Activist Tool Kit



  • Have one-on-one conversations with people around the state, reaching out to new people of all backgrounds (income, race/ethnicity, rural/urban/suburban, age, etc.)

  • Ask people to share personal experiences related to our health care crisis, which can inspire them to take action

  • Expand our list of supporters for future follow-up and leadership development

  • Develop organizers’ skills and confidence in doing outreach and delivering the message of healthcare is a human right, and develop activist relationships in teams

  • Collect leads for health care crisis stories that could be shared in public

  • Compile data and stories in a report to use in advocacy


  1. Form survey teams of up to five people, with one team leader. Your chapter or organization's delegate to the HCAO coalition should keep an updated list of team leaders, with their contact information.

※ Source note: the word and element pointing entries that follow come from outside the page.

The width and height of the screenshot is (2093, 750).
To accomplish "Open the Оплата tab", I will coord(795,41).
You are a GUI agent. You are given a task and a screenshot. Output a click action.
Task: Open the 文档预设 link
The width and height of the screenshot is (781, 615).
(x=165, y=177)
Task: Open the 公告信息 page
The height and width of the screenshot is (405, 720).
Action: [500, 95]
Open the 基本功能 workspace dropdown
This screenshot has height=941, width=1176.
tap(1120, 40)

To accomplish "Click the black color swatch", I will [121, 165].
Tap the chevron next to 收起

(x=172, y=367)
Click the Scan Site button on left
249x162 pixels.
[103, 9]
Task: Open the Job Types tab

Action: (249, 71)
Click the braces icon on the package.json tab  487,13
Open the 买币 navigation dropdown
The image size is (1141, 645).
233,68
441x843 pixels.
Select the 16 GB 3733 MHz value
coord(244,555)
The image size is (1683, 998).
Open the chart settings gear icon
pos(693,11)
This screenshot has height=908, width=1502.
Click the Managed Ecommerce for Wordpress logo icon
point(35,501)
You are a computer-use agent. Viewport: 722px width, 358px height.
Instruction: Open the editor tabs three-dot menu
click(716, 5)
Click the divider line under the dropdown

  2. Teams set goals and make plans. Ideally, this is in a face to face meeting, to develop team relationships. Team members can reach out to people independently, or they can work together (such as at events), as they prefer. But setting a goal ahead of time and reporting back afterward is key to supporting each other and reaching goals.

  3. Prepare your materials before heading out. Make sure to have plenty of surveys, and flyers related to your next meeting or event.

  4. Collect surveys according to your plan. (See “Things to keep in mind when collecting surveys” below.) Afterward give participants a flyer.

  5. Within a few days (ideally one week maximum) of collecting surveys, report the results to the team leader, assessing respondents' issues and interest, and make a follow-up plan.  For example, if in one weekend your team surveys ten people, but only five of them provided contact information, and only two of those were enthusiastic, call at least those two to invite to your next meeting or event.

  6. Also within a few days, ensure that the survey data is turned in to HCAO office.


  1. MAKE SURE you gather their NAMES and ZIP CODES even if they do not give you an address.

  2. Start with people you know, to become comfortable. Then, think about how you can connect with people you don’t know, at public events, through an organization or congregation, at low-cost clinics, etc.

  3. The quality of conversations with people taking the survey is as important as the quantity.

  4. Participants can choose to answer or skip any question. Encourage people to answer as much as possible, since that will make the survey results more effective. Let participants know their stories and experiences matter.

  5. Ask each person for their contact information so we can follow up with them afterward. Even if they decline, ask for their zip code, which will help us share survey data with legislators and media from the same area.

  6. After completing the survey, continue the conversation based on your assessment of the people’s level of interest. Ask if they have questions, ask what they think. Offer to follow up if you don’t know an answer. Above all, listen. When people talk, the conversation becomes theirs. Say more about your group’s work for Health Care for All, and how they can get involved.